* Text section
A very different relation to the self is found in Jean-Paul Sartre's Les Mots, which I think better translates as Words than as The Words. In this text Sartre's continual attempt to arrive at an authentic self is presented in two parts, “Reading” and “Writing.” It begins with Sartre's great-grandfather, not because Sartre wants to give an account of his ancestry, but because it enables him to show how the “family play-acting” forces roles upon others and ultimately upon him: he has a role in effect before he is even born. His mother is a good example of someone who has been educated to accept distortions of reality:
Anne Marie, the younger daughter [of Charles Schweitzer, Sartre's maternal grandfather], spent her childhood on a chair. She was taught to be bored, to sit up straight, to sew. She was gifted: the family thought it distinguished to leave her gifts undeveloped; she was radiant: they hid the fact from her. … Fifty years later, when turning the pages of a family album, Anne Marie realized that she had been beautiful.15
Just as Anne Marie, his own term for the woman who seems more his elder sister than his mother, suffered unknowingly from miseducation and the imposition of roles, Sartre himself has ideas imposed upon him by her and by others. Seemingly acting of his own accord, he actually is trapped by the form of her words: “She does not give me orders; she outlines in light words a future which she praises me for being so kind as to bring into being: ‘my little darling will be very nice, very reasonable. He'll sit still so I can put drops into his nose.’ I let myself be caught in the trap of these coddling prophecies” (p. 22). Rather than being ordered to do something, he is cooperating in bringing a preformed future into being. In doing so he is encouraged not to be responsible for his own acts but to perform an action that has already been given shape and presupposes what he will do.

* Your task
Answer these questions about the passage on Sartre's Les Mots:
(a) What are the two parts in which Sartre's attempt to arrive at an authentic self is presented?
(b) What three things was Anne Marie taught, according to the quoted description of her childhood?
(c) What does Sartre say he let himself be caught in?

* Dataset extract
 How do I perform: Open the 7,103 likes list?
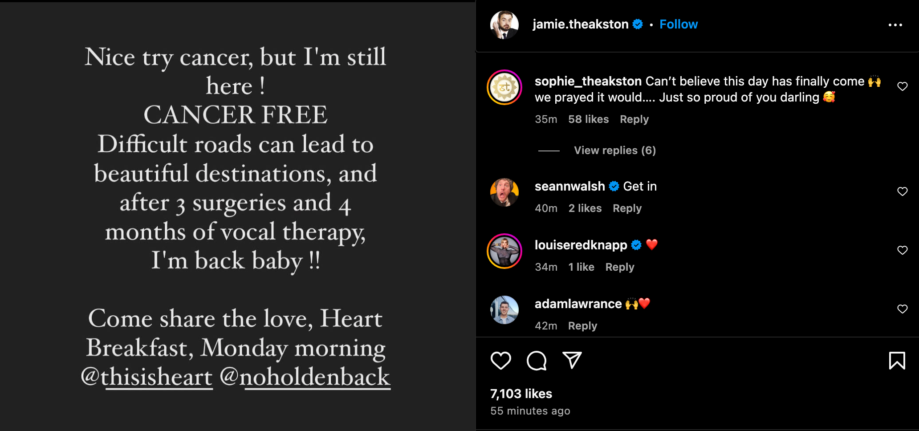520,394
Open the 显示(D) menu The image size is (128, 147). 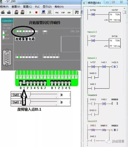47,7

--

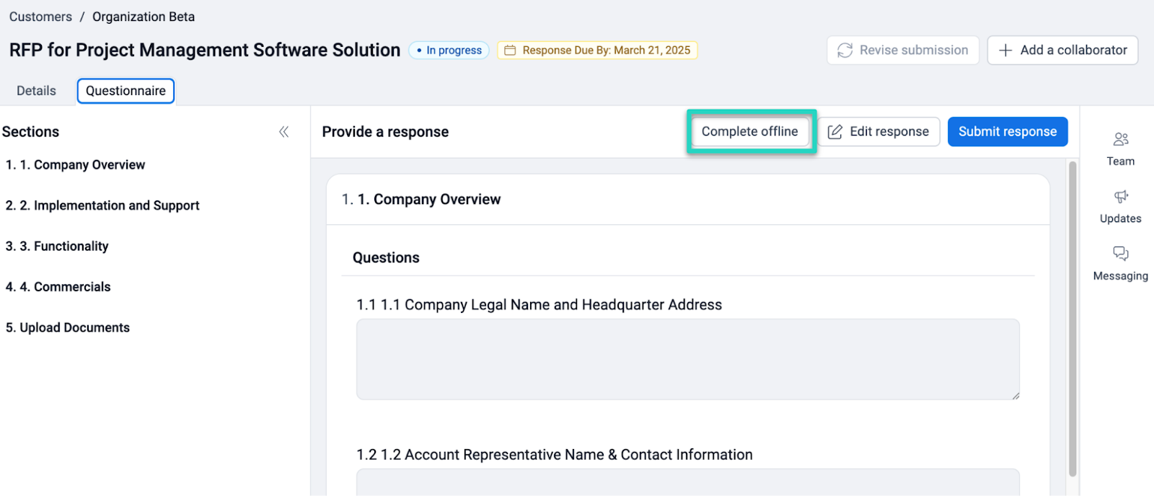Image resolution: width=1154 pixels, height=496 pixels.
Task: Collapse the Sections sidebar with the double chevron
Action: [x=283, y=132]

* The output
(a) "Reading" and "Writing."
(b) To be bored, to sit up straight, and to sew.
(c) The trap of her coddling prophecies.